Regarding TFX' tensorflow-data-validation, I'm trying to understand when I should use *Gen components vs. using TFDV provided methods.
Specifically, what's confusing me is that I have this as my ExampleGen:
output = example_gen_pb2.Output(
split_config=example_gen_pb2.SplitConfig(splits=[
example_gen_pb2.SplitConfig.Split(name='train', hash_buckets=7),
example_gen_pb2.SplitConfig.Split(name='test', hash_buckets=2),
example_gen_pb2.SplitConfig.Split(name='eval', hash_buckets=1)
]))
example_gen = CsvExampleGen(input_base=os.path.join(base_dir, data_dir),
output_config=output)
context.run(example_gen)
So I figured, I'd want to generate my statistics from my train split, rather than from the original train file, so I tried with:
statistics_gen = StatisticsGen(
examples=example_gen.outputs['examples'],
exclude_splits=['eval']
)
context.run(statistics_gen)
and that runs fine.

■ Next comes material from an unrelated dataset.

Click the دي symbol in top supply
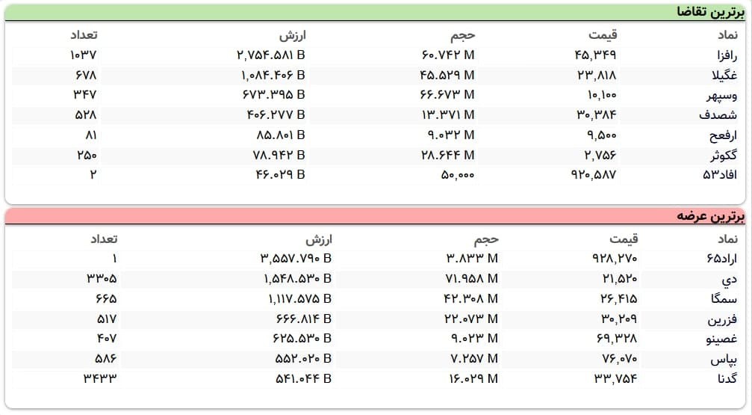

But then, I tried inferring my schema (insert buzzer sound):
schema = tfdv.infer_schema(statistics=statistics_gen)
and knowingly this raises the error below. I fully expected that it wasn't the correct type but I cannot figure out how to extract from the StatsGen object the proper output to feed to the infer_schema() method.
Alternatively, if I pursue a solely *Gen-based component structure, it builds, but I don't see how to properly visualize the schema, stats, etc. Finally, the reason I'm using the tfdv.infer_schema() call here is for the similarly ill-fated "display_schema()" call that errors if you try passing it a SchemaGen.
Error from above:
---------------------------------------------------------------------------
TypeError Traceback (most recent call last)
<ipython-input-11-93ceafbcb04a> in <module>
----> 1 schema = tfdv.infer_schema(statistics=validate_stats)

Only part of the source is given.